Task instructions:
What the task needs is the data below, written out verbatim.

*** Data for review ***

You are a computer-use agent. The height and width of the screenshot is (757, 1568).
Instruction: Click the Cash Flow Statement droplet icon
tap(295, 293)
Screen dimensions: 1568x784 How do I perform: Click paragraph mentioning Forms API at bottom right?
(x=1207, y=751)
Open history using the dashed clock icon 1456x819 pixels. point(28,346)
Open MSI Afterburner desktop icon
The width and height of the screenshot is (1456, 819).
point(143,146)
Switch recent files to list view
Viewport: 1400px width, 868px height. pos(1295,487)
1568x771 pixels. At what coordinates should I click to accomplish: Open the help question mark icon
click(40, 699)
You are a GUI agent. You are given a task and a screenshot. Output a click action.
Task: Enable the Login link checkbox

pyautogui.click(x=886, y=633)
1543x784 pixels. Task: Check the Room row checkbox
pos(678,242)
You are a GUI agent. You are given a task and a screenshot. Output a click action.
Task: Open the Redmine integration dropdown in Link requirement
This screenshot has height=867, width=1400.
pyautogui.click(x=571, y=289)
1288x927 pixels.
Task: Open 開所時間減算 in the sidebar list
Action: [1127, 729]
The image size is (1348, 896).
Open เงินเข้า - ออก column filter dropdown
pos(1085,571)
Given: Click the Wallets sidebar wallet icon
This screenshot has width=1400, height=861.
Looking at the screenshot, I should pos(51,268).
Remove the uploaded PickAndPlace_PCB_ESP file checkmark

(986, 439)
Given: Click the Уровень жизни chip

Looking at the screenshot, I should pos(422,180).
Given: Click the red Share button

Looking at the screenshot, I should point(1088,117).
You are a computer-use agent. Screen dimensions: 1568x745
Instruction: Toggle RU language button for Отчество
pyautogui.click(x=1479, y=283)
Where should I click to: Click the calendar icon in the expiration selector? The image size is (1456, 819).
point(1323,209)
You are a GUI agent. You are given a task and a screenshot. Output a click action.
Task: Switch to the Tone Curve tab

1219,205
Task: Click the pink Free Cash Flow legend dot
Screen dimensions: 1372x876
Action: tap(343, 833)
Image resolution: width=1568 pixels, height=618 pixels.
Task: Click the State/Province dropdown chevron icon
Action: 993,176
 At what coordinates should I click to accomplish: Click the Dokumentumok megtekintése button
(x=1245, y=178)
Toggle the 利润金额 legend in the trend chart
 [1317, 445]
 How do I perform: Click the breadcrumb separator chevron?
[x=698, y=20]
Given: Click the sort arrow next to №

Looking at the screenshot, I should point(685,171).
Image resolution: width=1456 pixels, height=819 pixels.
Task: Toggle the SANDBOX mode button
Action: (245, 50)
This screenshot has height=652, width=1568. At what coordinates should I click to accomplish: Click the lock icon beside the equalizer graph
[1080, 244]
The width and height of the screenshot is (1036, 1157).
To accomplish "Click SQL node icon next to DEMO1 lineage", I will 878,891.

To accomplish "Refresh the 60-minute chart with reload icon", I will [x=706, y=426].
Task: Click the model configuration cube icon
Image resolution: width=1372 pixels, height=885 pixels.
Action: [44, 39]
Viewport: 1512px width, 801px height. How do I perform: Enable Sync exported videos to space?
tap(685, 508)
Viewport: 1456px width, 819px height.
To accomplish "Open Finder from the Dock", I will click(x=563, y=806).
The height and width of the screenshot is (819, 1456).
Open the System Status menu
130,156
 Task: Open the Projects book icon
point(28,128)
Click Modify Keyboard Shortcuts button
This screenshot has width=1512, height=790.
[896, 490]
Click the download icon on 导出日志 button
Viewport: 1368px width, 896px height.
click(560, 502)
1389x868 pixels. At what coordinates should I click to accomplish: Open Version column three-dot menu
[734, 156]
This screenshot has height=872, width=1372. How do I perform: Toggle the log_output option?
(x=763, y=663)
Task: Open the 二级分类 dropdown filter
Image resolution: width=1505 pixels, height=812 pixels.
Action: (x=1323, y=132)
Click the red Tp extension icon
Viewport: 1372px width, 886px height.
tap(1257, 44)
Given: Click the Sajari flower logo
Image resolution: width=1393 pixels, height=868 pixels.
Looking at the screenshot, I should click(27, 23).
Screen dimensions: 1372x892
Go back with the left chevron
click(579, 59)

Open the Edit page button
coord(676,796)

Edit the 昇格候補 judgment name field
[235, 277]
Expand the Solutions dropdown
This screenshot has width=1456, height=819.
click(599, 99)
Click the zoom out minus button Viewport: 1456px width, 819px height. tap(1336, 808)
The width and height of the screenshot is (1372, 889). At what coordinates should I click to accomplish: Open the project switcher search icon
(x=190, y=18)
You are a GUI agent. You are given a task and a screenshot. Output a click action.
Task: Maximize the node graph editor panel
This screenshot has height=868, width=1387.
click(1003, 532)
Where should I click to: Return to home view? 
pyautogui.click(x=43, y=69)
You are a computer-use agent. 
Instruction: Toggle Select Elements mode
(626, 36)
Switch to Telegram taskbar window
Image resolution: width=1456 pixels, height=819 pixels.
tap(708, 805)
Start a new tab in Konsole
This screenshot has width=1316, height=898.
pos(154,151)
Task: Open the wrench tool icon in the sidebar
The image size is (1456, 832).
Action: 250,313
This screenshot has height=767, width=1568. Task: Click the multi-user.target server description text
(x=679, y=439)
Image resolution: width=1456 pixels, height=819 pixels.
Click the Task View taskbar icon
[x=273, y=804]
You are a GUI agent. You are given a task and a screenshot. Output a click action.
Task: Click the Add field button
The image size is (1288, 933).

*** End of Data for review ***

Response to the task:
You are a computer-use agent. The height and width of the screenshot is (757, 1568).
Instruction: Click the Cash Flow Statement droplet icon
tap(295, 293)
Screen dimensions: 1568x784 How do I perform: Click paragraph mentioning Forms API at bottom right?
(x=1207, y=751)
Open history using the dashed clock icon 1456x819 pixels. point(28,346)
Open MSI Afterburner desktop icon
The width and height of the screenshot is (1456, 819).
point(143,146)
Switch recent files to list view
Viewport: 1400px width, 868px height. pos(1295,487)
1568x771 pixels. At what coordinates should I click to accomplish: Open the help question mark icon
click(40, 699)
You are a GUI agent. You are given a task and a screenshot. Output a click action.
Task: Enable the Login link checkbox

pyautogui.click(x=886, y=633)
1543x784 pixels. Task: Check the Room row checkbox
pos(678,242)
You are a GUI agent. You are given a task and a screenshot. Output a click action.
Task: Open the Redmine integration dropdown in Link requirement
This screenshot has height=867, width=1400.
pyautogui.click(x=571, y=289)
1288x927 pixels.
Task: Open 開所時間減算 in the sidebar list
Action: [1127, 729]
The image size is (1348, 896).
Open เงินเข้า - ออก column filter dropdown
pos(1085,571)
Given: Click the Wallets sidebar wallet icon
This screenshot has width=1400, height=861.
Looking at the screenshot, I should pos(51,268).
Remove the uploaded PickAndPlace_PCB_ESP file checkmark

(986, 439)
Given: Click the Уровень жизни chip

Looking at the screenshot, I should pos(422,180).
Given: Click the red Share button

Looking at the screenshot, I should point(1088,117).
You are a computer-use agent. Screen dimensions: 1568x745
Instruction: Toggle RU language button for Отчество
pyautogui.click(x=1479, y=283)
Where should I click to: Click the calendar icon in the expiration selector? The image size is (1456, 819).
point(1323,209)
You are a GUI agent. You are given a task and a screenshot. Output a click action.
Task: Switch to the Tone Curve tab

1219,205
Task: Click the pink Free Cash Flow legend dot
Screen dimensions: 1372x876
Action: tap(343, 833)
Image resolution: width=1568 pixels, height=618 pixels.
Task: Click the State/Province dropdown chevron icon
Action: 993,176
 At what coordinates should I click to accomplish: Click the Dokumentumok megtekintése button
(x=1245, y=178)
Toggle the 利润金额 legend in the trend chart
 [1317, 445]
 How do I perform: Click the breadcrumb separator chevron?
[x=698, y=20]
Given: Click the sort arrow next to №

Looking at the screenshot, I should point(685,171).
Image resolution: width=1456 pixels, height=819 pixels.
Task: Toggle the SANDBOX mode button
Action: (245, 50)
This screenshot has height=652, width=1568. At what coordinates should I click to accomplish: Click the lock icon beside the equalizer graph
[1080, 244]
The width and height of the screenshot is (1036, 1157).
To accomplish "Click SQL node icon next to DEMO1 lineage", I will 878,891.

To accomplish "Refresh the 60-minute chart with reload icon", I will [x=706, y=426].
Task: Click the model configuration cube icon
Image resolution: width=1372 pixels, height=885 pixels.
Action: [44, 39]
Viewport: 1512px width, 801px height. How do I perform: Enable Sync exported videos to space?
tap(685, 508)
Viewport: 1456px width, 819px height.
To accomplish "Open Finder from the Dock", I will click(x=563, y=806).
The height and width of the screenshot is (819, 1456).
Open the System Status menu
130,156
 Task: Open the Projects book icon
point(28,128)
Click Modify Keyboard Shortcuts button
This screenshot has width=1512, height=790.
[896, 490]
Click the download icon on 导出日志 button
Viewport: 1368px width, 896px height.
click(560, 502)
1389x868 pixels. At what coordinates should I click to accomplish: Open Version column three-dot menu
[734, 156]
This screenshot has height=872, width=1372. How do I perform: Toggle the log_output option?
(x=763, y=663)
Task: Open the 二级分类 dropdown filter
Image resolution: width=1505 pixels, height=812 pixels.
Action: (x=1323, y=132)
Click the red Tp extension icon
Viewport: 1372px width, 886px height.
tap(1257, 44)
Given: Click the Sajari flower logo
Image resolution: width=1393 pixels, height=868 pixels.
Looking at the screenshot, I should click(27, 23).
Screen dimensions: 1372x892
Go back with the left chevron
click(579, 59)

Open the Edit page button
coord(676,796)

Edit the 昇格候補 judgment name field
[235, 277]
Expand the Solutions dropdown
This screenshot has width=1456, height=819.
click(599, 99)
Click the zoom out minus button Viewport: 1456px width, 819px height. tap(1336, 808)
The width and height of the screenshot is (1372, 889). At what coordinates should I click to accomplish: Open the project switcher search icon
(x=190, y=18)
You are a GUI agent. You are given a task and a screenshot. Output a click action.
Task: Maximize the node graph editor panel
This screenshot has height=868, width=1387.
click(1003, 532)
Where should I click to: Return to home view? 
pyautogui.click(x=43, y=69)
You are a computer-use agent. 
Instruction: Toggle Select Elements mode
(626, 36)
Switch to Telegram taskbar window
Image resolution: width=1456 pixels, height=819 pixels.
tap(708, 805)
Start a new tab in Konsole
This screenshot has width=1316, height=898.
pos(154,151)
Task: Open the wrench tool icon in the sidebar
The image size is (1456, 832).
Action: 250,313
This screenshot has height=767, width=1568. Task: Click the multi-user.target server description text
(x=679, y=439)
Image resolution: width=1456 pixels, height=819 pixels.
Click the Task View taskbar icon
[x=273, y=804]
You are a GUI agent. You are given a task and a screenshot. Output a click action.
Task: Click the Add field button
The image size is (1288, 933).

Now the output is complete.